Passage shown:
Strains of HIV from an infected kidney donor showed up in an HIV-positive transplant recipient’s body fluids, as well as the native kidneys.

At this point, however, the finding appears to be just an interesting factoid and not a reason for concern.

Donor-derived HIV sequences were detected in the recipient’s blood and urine up to 16 days after the transplant procedure, reported Mary Klotman, MD, of Duke University Medical Center in Durham, North Carolina, and colleagues.

But while HIV sequences from the donor were detectable in renal cells cultured from the recipient’s urine 12 hours after transplant, renal cells on day 9 only showed the recipient’s strain, they wrote in a “Correspondence” in the New England Journal of Medicine.

The HIV Organ Policy Equity (HOPE) Act means that patients living with HIV can accept HIV-positive donor organs, they noted. And HIV-positive kidney donors have been in the news recently.

Last year, researchers at Johns Hopkins University in Baltimore reported on the case of Nina Martinez, the first living kidney donor with HIV. Surgeons performed a kidney transplant from Martinez to a recipient also living with HIV in March 2019. They noted Martinez’s HIV was well-controlled.

In this case from Klotman and colleagues, the deceased donor was viremic, with an HIV viral load of over 183,000 copies/mL. The recipient, age 61, had polycystic kidney disease and was virally suppressed, with a viral load under 20 copies/mL and on antiretroviral therapy with abacavir, lamivudine, and raltegravir.

Twelve hours after transplant, researchers detected 10 HIV sequences in renal cells cultured from the patient’s urine — four that belonged to the recipient, and six that belonged to the donor. But on day 9, all sequences corresponded to the recipient’s HIV strain.

Activities:
[a] In the passage on the HIV kidney transplant, what was the deceased donor's HIV viral load?
[b] Retype the part of the passage on the HIV kidney transplant starting with "Twelve hours after" and going on through "recipient’s HIV strain.".
[c] Turn the paragraph of the passage on the HIV kidney transplant that begins "In this case from Klotman and colleagues" into a short list that keeps its main facts.

[Data entries]
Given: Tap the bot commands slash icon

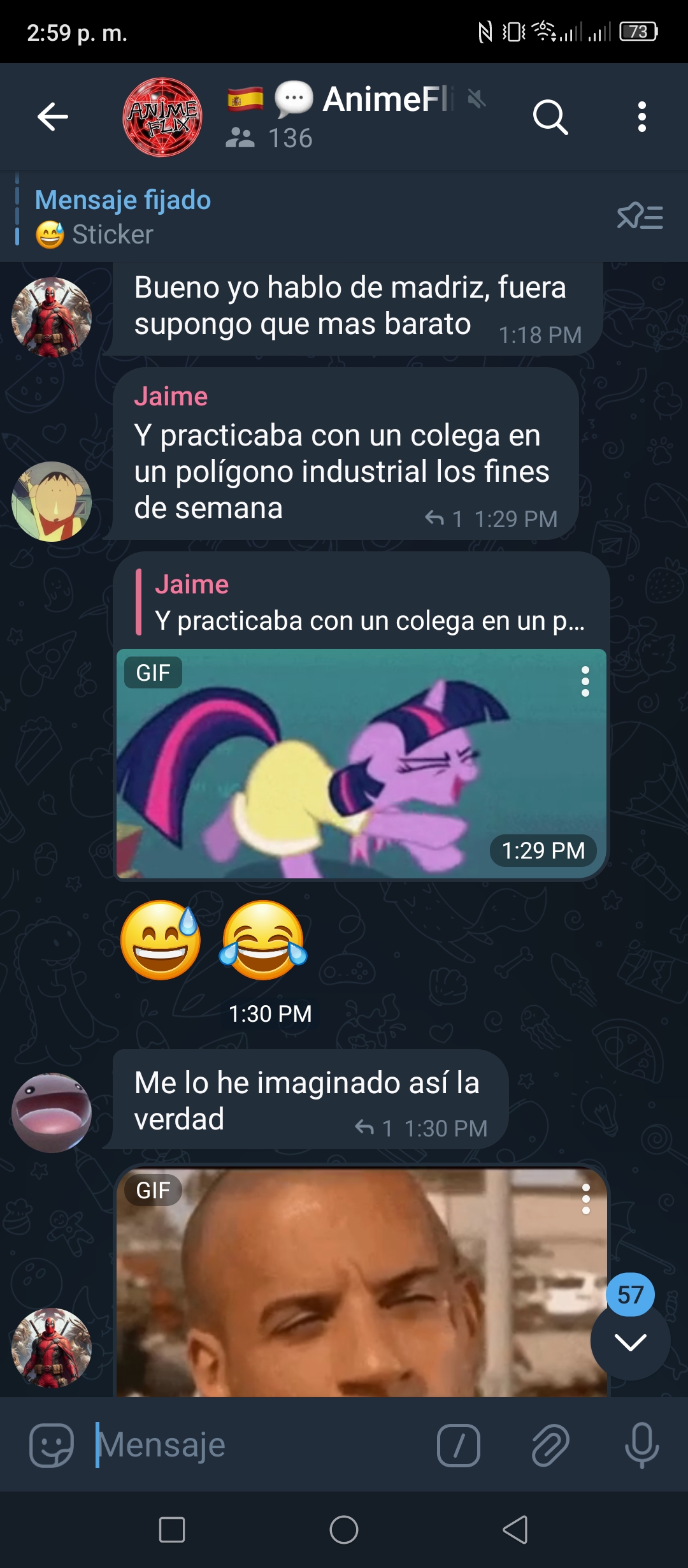Looking at the screenshot, I should point(459,1445).
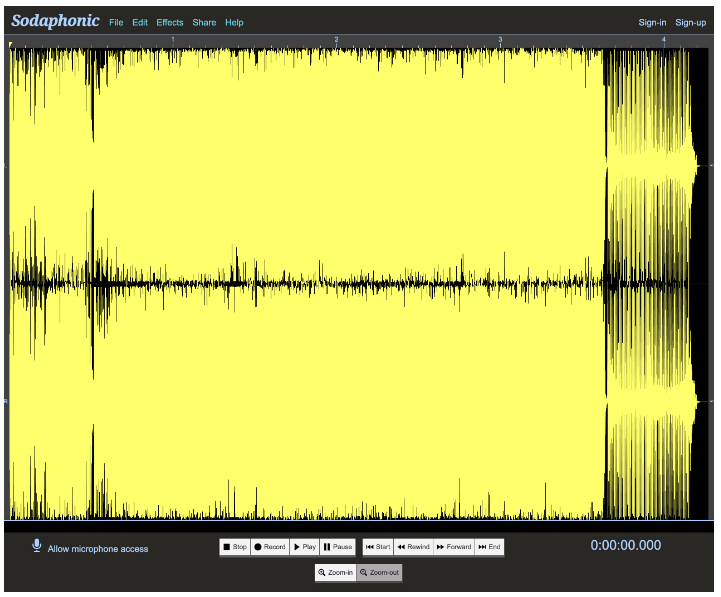Open the Edit menu
This screenshot has height=597, width=721.
click(140, 22)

Answers for the tasks:
[a] Over 183,000 copies/mL.

[b]
Twelve hours after transplant, researchers detected 10 HIV sequences in renal cells cultured from the patient’s urine — four that belonged to the recipient, and six that belonged to the donor. But on day 9, all sequences corresponded to the recipient’s HIV strain.

[c]
- The deceased donor was viremic, with an HIV viral load of over 183,000 copies/mL.
- The recipient was 61 and had polycystic kidney disease.
- The recipient was virally suppressed, with a viral load under 20 copies/mL.
- The recipient was on antiretroviral therapy with abacavir, lamivudine, and raltegravir.